Biologics — medicines made from living cells — can be subject to price controls 13 years after approval.
This might seem like a small detail. But it could have a tremendous impact on how investors and pharmaceutical companies approach drug research.
In a vacuum, it makes developing small-molecule drugs less appealing than developing biologics. After all, 13 years free of the possibility of price controls is a lot better than nine years.
With biologics, drug companies and investors will have four more years to recoup their outlays and hopefully turn a profit.
Pharmaceutical executives have already signaled that they may turn their attention to biologics. On a recent earnings call, Eli Lilly CEO Dave Ricks said that the IRA’s price control provisions send a signal that small molecule drugs “aren’t wanted and are worth a lot less.
“So we’ll focus our resources on other areas of innovation.”
This development is troubling. For starters, why are lawmakers effectively micro-managing drug research? They have no particular expertise in the field.
Further, companies may make decisions about how to invest based not on science or patient need but how effectively they can dodge the government’s price control scheme.
It’s possible that scientists today are working with compounds that could turn into revolutionary small-molecule drugs within just a few years.
But these breakthroughs could take far longer to arrive — or never materialize at all — now that Congress and the Biden Administration have enacted a law that effectively discourages the development of such medicines.
In addition, small-molecule drugs offer other advantages worth considering.

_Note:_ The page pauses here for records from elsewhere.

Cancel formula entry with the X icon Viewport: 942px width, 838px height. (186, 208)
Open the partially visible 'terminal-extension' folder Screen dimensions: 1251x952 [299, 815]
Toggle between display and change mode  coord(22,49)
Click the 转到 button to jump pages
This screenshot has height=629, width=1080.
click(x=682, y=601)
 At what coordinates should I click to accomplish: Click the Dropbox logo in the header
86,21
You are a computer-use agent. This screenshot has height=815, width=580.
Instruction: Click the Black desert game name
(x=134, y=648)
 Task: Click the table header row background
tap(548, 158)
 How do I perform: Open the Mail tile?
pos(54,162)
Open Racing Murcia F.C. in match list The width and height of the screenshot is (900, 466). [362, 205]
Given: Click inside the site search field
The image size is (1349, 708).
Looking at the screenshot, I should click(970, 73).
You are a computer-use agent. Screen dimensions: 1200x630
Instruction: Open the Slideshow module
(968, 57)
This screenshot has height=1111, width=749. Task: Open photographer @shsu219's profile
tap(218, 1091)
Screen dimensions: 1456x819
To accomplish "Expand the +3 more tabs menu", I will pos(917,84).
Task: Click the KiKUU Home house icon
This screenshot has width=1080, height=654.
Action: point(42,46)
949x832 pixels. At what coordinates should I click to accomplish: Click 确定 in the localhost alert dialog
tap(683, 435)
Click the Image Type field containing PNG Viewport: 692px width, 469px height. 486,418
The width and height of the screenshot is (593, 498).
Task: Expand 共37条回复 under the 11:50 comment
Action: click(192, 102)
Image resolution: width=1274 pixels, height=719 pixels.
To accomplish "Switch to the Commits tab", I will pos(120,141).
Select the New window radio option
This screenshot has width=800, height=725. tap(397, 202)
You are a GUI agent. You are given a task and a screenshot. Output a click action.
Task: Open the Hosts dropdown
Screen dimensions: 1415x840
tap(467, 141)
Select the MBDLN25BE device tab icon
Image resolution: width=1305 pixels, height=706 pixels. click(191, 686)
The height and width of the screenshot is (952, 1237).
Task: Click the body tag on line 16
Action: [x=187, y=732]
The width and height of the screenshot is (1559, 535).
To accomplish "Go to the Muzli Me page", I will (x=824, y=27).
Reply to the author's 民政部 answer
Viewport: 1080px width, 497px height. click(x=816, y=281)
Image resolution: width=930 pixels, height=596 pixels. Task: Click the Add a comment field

They’re generally easy to reproduce as low-cost generics once their intellectual property protections expire. Biosimilar versions of biologic drugs, by contrast, have proven more difficult and expensive to make.
So a future in which biologics make up a growing share of the drug market may also be one in which low-cost generic versions of the latest medicines are rarer.
A shrinking generic market isn’t the only way the IRA could indirectly drive up drug costs.
Analysts at Moody’s predict a $102 billion reduction in drug spending over the next decade — a cost “generally borne by the industry.”
Companies will not eat those spending reductions. They could respond by offering less generous commercial discounts and copay assistance programs, according to an analysis by consulting firm PwC (PricewaterhouseCoopers).
Another strategy the industry might adopt, the report suggests, would be to set higher prices at the time of a drug’s launch, with the expectation that Medicare will demand a lower price down the road.
These may be unintended consequences. But that doesn’t make them any less real.
The Inflation Reduction Act is poised to impede medical innovation — and even lead to less affordable drugs.
Nothing contained in this blog is to be construed as necessarily reflecting the views of the Pacific Research Institute or as an attempt to thwart or aid the passage of any legislation.